Chef Arindam Bahel gave chaat a California twist by changing out more traditional ingredients for local ones, like avocado.
Avocados aren’t exactly typical in Indian cuisine—who’s ever heard of avocado vindaloo?—but California’s bounty of the rich, creamy fruit did inspire a dish at Rasam’s. The new upscale Indian restaurant in downtown Sunnyvale focuses on traditional Indian cooking techniques but uses many local ingredients.
This concept is exemplified by Rasam’s chaat sampler, a trio of common Indian street foods given a California twist, with avocado standing in for boiled potato, corn replacing puffed rice, and clementine juice boosting the flavor in a preparation that usually uses plain water.
When crafting the menu, chef Arindam Bahel also made sure to add some regionally specific dishes to further distinguish Rasam’s offerings. SanJose.com sat down with Bahel to discuss his unique menu:
SanJose.com: The name of your restaurant is Rasam’s.
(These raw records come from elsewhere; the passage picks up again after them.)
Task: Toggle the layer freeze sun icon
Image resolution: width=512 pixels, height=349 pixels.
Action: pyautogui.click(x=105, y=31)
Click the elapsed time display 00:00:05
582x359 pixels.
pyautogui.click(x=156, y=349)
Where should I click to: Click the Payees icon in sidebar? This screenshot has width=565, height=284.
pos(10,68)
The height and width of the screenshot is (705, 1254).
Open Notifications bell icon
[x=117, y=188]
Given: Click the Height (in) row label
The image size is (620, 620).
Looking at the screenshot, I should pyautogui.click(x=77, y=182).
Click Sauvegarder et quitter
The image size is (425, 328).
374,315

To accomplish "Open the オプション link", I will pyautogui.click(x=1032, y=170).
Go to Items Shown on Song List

But that is also the name of an Indian soup. Can you tell me about that?
Bahel: Rasam is a fire broth. We call it the fire broth soup. It has all the flavors. It’s hot. It’s tangy. It warms you up. It heats up your throat! But at the same time it’s very light. It’s quite a common soup in South India. I have not seen it very commonly here. We give everyone a shot of Rasam before their meal. When you drink it, it opens up the senses.
Can you tell me about a menu item that maybe isn’t so common at other Indian restaurants in the area?
There is a dish called the lobster caldeen. Most people have heard of the vindaloo. It’s a very common dish. But not a lot of people have heard of the caldeen. It is another dish from the region of Goa. Caldeen, like vindaloo, is basically a coconut milk-based sauce that is tempered with chilis, ginger, curry leaves and mustard seeds. The difference with caldeen is the addition of tamarind. It gets a sour taste from the tamarind. The coconut milk gives it that creamy flavor and the tamarind gives it the punch. I serve it with quinoa pilaf instead of rice because quinoa is commonly available in California. The lobsters we use are from Monterey Bay.
What’s a common dish that you’ve put your own spin on?
We have the tandoori salmon. Tandoori salmon you find everywhere, all over Indian restaurants, most of them anyway. If you look closely at ours, the marinade is different. It’s marinated in black pepper, green pepper and red pepper. When I came here to the Bay Area, peppercorns were quite abundantly available. In India, we only have black [ones] that are fresh. So I made a marinade of black, green and red with yogurt, ginger and garlic. It gives that slight peppery punch to it. But it’s not very hot at the same time and it marinates the meat very well. I don’t need to cook the salmon for very long, so it’s quite juicy.